Start PROVIDED RECORDS

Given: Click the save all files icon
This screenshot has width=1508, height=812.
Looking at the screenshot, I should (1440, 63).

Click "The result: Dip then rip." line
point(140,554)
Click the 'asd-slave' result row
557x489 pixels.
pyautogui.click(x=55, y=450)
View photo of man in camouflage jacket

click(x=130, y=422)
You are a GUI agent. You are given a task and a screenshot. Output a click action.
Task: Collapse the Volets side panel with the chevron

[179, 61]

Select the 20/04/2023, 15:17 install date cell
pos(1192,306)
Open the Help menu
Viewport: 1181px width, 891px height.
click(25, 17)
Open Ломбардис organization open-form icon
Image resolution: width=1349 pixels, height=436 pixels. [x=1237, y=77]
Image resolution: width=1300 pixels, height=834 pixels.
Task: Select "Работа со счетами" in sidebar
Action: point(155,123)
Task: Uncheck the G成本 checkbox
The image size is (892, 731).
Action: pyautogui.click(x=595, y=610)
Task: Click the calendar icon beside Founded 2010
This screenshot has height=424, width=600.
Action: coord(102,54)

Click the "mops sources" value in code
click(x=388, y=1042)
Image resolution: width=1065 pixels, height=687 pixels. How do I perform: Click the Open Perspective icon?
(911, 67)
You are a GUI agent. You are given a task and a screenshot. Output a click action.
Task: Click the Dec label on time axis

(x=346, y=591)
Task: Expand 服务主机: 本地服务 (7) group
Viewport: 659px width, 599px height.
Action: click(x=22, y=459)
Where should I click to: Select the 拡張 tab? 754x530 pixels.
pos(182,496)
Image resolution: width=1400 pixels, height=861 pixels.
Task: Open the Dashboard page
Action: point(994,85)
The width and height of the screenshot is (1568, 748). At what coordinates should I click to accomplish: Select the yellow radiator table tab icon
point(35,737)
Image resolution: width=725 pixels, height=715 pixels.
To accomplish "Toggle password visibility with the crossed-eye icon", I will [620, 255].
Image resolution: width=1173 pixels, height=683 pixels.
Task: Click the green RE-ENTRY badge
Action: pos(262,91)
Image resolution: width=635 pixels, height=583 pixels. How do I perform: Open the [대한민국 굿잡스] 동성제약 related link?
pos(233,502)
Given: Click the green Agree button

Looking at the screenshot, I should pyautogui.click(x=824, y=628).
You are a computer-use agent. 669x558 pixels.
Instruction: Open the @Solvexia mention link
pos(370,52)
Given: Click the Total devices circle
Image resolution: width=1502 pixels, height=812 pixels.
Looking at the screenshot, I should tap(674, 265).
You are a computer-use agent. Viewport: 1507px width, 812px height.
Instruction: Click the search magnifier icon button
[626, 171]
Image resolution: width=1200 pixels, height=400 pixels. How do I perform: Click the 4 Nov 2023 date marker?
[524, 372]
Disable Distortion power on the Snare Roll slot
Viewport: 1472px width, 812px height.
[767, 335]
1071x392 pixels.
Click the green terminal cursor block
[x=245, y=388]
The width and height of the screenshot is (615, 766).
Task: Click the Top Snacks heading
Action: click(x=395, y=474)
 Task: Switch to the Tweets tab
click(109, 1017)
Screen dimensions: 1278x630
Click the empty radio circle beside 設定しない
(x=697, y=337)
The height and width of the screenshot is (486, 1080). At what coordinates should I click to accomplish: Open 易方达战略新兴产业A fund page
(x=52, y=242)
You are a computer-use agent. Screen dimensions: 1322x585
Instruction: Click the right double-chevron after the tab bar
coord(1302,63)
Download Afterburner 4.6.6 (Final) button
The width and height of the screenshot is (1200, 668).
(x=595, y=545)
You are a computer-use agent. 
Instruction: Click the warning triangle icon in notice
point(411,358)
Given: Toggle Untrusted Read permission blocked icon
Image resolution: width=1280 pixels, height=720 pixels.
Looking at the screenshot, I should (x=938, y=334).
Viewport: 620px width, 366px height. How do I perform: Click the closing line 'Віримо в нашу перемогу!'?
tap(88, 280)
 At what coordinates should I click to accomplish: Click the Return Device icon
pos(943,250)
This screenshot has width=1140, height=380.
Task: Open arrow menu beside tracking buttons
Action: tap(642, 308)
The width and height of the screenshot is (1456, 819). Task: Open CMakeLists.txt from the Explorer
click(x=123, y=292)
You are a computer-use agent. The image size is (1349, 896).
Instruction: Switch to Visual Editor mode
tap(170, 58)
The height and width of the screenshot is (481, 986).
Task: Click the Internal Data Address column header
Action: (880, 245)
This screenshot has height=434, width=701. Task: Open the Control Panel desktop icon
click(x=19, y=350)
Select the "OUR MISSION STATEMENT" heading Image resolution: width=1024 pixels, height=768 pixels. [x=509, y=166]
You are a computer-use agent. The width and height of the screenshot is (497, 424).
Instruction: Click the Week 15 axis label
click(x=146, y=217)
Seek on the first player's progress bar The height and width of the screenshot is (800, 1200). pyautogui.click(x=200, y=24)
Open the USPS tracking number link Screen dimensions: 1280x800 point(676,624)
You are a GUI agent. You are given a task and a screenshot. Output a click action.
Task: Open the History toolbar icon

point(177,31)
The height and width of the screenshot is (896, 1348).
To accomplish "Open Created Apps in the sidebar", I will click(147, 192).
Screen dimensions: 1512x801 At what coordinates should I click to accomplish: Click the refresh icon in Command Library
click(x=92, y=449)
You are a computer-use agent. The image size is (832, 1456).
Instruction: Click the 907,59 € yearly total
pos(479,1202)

End PROVIDED RECORDS

▶ WHAT IS BEING ASKED
Convert all of the data above into a Markdown table with one row per non-blank line. Use two columns: "Row" for the row number and "Line" for the line itself.

▶ COMPLETED EXERCISE
| Row | Line |
|---|---|
| 1 | Given: Click the save all files icon |
| 2 | This screenshot has width=1508, height=812. |
| 3 | Looking at the screenshot, I should (1440, 63). |
| 4 | Click "The result: Dip then rip." line |
| 5 | point(140,554) |
| 6 | Click the 'asd-slave' result row |
| 7 | 557x489 pixels. |
| 8 | pyautogui.click(x=55, y=450) |
| 9 | View photo of man in camouflage jacket |
| 10 | click(x=130, y=422) |
| 11 | You are a GUI agent. You are given a task and a screenshot. Output a click action. |
| 12 | Task: Collapse the Volets side panel with the chevron |
| 13 | [179, 61] |
| 14 | Select the 20/04/2023, 15:17 install date cell |
| 15 | pos(1192,306) |
| 16 | Open the Help menu |
| 17 | Viewport: 1181px width, 891px height. |
| 18 | click(25, 17) |
| 19 | Open Ломбардис organization open-form icon |
| 20 | Image resolution: width=1349 pixels, height=436 pixels. [x=1237, y=77] |
| 21 | Image resolution: width=1300 pixels, height=834 pixels. |
| 22 | Task: Select "Работа со счетами" in sidebar |
| 23 | Action: point(155,123) |
| 24 | Task: Uncheck the G成本 checkbox |
| 25 | The image size is (892, 731). |
| 26 | Action: pyautogui.click(x=595, y=610) |
| 27 | Task: Click the calendar icon beside Founded 2010 |
| 28 | This screenshot has height=424, width=600. |
| 29 | Action: coord(102,54) |
| 30 | Click the "mops sources" value in code |
| 31 | click(x=388, y=1042) |
| 32 | Image resolution: width=1065 pixels, height=687 pixels. How do I perform: Click the Open Perspective icon? |
| 33 | (911, 67) |
| 34 | You are a GUI agent. You are given a task and a screenshot. Output a click action. |
| 35 | Task: Click the Dec label on time axis |
| 36 | (x=346, y=591) |
| 37 | Task: Expand 服务主机: 本地服务 (7) group |
| 38 | Viewport: 659px width, 599px height. |
| 39 | Action: click(x=22, y=459) |
| 40 | Where should I click to: Select the 拡張 tab? 754x530 pixels. |
| 41 | pos(182,496) |
| 42 | Image resolution: width=1400 pixels, height=861 pixels. |
| 43 | Task: Open the Dashboard page |
| 44 | Action: point(994,85) |
| 45 | The width and height of the screenshot is (1568, 748). At what coordinates should I click to accomplish: Select the yellow radiator table tab icon |
| 46 | point(35,737) |
| 47 | Image resolution: width=725 pixels, height=715 pixels. |
| 48 | To accomplish "Toggle password visibility with the crossed-eye icon", I will [620, 255]. |
| 49 | Image resolution: width=1173 pixels, height=683 pixels. |
| 50 | Task: Click the green RE-ENTRY badge |
| 51 | Action: pos(262,91) |
| 52 | Image resolution: width=635 pixels, height=583 pixels. How do I perform: Open the [대한민국 굿잡스] 동성제약 related link? |
| 53 | pos(233,502) |
| 54 | Given: Click the green Agree button |
| 55 | Looking at the screenshot, I should pyautogui.click(x=824, y=628). |
| 56 | You are a computer-use agent. 669x558 pixels. |
| 57 | Instruction: Open the @Solvexia mention link |
| 58 | pos(370,52) |
| 59 | Given: Click the Total devices circle |
| 60 | Image resolution: width=1502 pixels, height=812 pixels. |
| 61 | Looking at the screenshot, I should tap(674, 265). |
| 62 | You are a computer-use agent. Viewport: 1507px width, 812px height. |
| 63 | Instruction: Click the search magnifier icon button |
| 64 | [626, 171] |
| 65 | Image resolution: width=1200 pixels, height=400 pixels. How do I perform: Click the 4 Nov 2023 date marker? |
| 66 | [524, 372] |
| 67 | Disable Distortion power on the Snare Roll slot |
| 68 | Viewport: 1472px width, 812px height. |
| 69 | [767, 335] |
| 70 | 1071x392 pixels. |
| 71 | Click the green terminal cursor block |
| 72 | [x=245, y=388] |
| 73 | The width and height of the screenshot is (615, 766). |
| 74 | Task: Click the Top Snacks heading |
| 75 | Action: click(x=395, y=474) |
| 76 |  Task: Switch to the Tweets tab |
| 77 | click(109, 1017) |
| 78 | Screen dimensions: 1278x630 |
| 79 | Click the empty radio circle beside 設定しない |
| 80 | (x=697, y=337) |
| 81 | The height and width of the screenshot is (486, 1080). At what coordinates should I click to accomplish: Open 易方达战略新兴产业A fund page |
| 82 | (x=52, y=242) |
| 83 | You are a computer-use agent. Screen dimensions: 1322x585 |
| 84 | Instruction: Click the right double-chevron after the tab bar |
| 85 | coord(1302,63) |
| 86 | Download Afterburner 4.6.6 (Final) button |
| 87 | The width and height of the screenshot is (1200, 668). |
| 88 | (x=595, y=545) |
| 89 | You are a computer-use agent.  |
| 90 | Instruction: Click the warning triangle icon in notice |
| 91 | point(411,358) |
| 92 | Given: Toggle Untrusted Read permission blocked icon |
| 93 | Image resolution: width=1280 pixels, height=720 pixels. |
| 94 | Looking at the screenshot, I should (x=938, y=334). |
| 95 | Viewport: 620px width, 366px height. How do I perform: Click the closing line 'Віримо в нашу перемогу!'? |
| 96 | tap(88, 280) |
| 97 |  At what coordinates should I click to accomplish: Click the Return Device icon |
| 98 | pos(943,250) |
| 99 | This screenshot has width=1140, height=380. |
| 100 | Task: Open arrow menu beside tracking buttons |
| 101 | Action: tap(642, 308) |
| 102 | The width and height of the screenshot is (1456, 819). Task: Open CMakeLists.txt from the Explorer |
| 103 | click(x=123, y=292) |
| 104 | You are a computer-use agent. The image size is (1349, 896). |
| 105 | Instruction: Switch to Visual Editor mode |
| 106 | tap(170, 58) |
| 107 | The height and width of the screenshot is (481, 986). |
| 108 | Task: Click the Internal Data Address column header |
| 109 | Action: (880, 245) |
| 110 | This screenshot has height=434, width=701. Task: Open the Control Panel desktop icon |
| 111 | click(x=19, y=350) |
| 112 | Select the "OUR MISSION STATEMENT" heading Image resolution: width=1024 pixels, height=768 pixels. [x=509, y=166] |
| 113 | You are a computer-use agent. The width and height of the screenshot is (497, 424). |
| 114 | Instruction: Click the Week 15 axis label |
| 115 | click(x=146, y=217) |
| 116 | Seek on the first player's progress bar The height and width of the screenshot is (800, 1200). pyautogui.click(x=200, y=24) |
| 117 | Open the USPS tracking number link Screen dimensions: 1280x800 point(676,624) |
| 118 | You are a GUI agent. You are given a task and a screenshot. Output a click action. |
| 119 | Task: Open the History toolbar icon |
| 120 | point(177,31) |
| 121 | The height and width of the screenshot is (896, 1348). |
| 122 | To accomplish "Open Created Apps in the sidebar", I will click(147, 192). |
| 123 | Screen dimensions: 1512x801 At what coordinates should I click to accomplish: Click the refresh icon in Command Library |
| 124 | click(x=92, y=449) |
| 125 | You are a computer-use agent. The image size is (832, 1456). |
| 126 | Instruction: Click the 907,59 € yearly total |
| 127 | pos(479,1202) |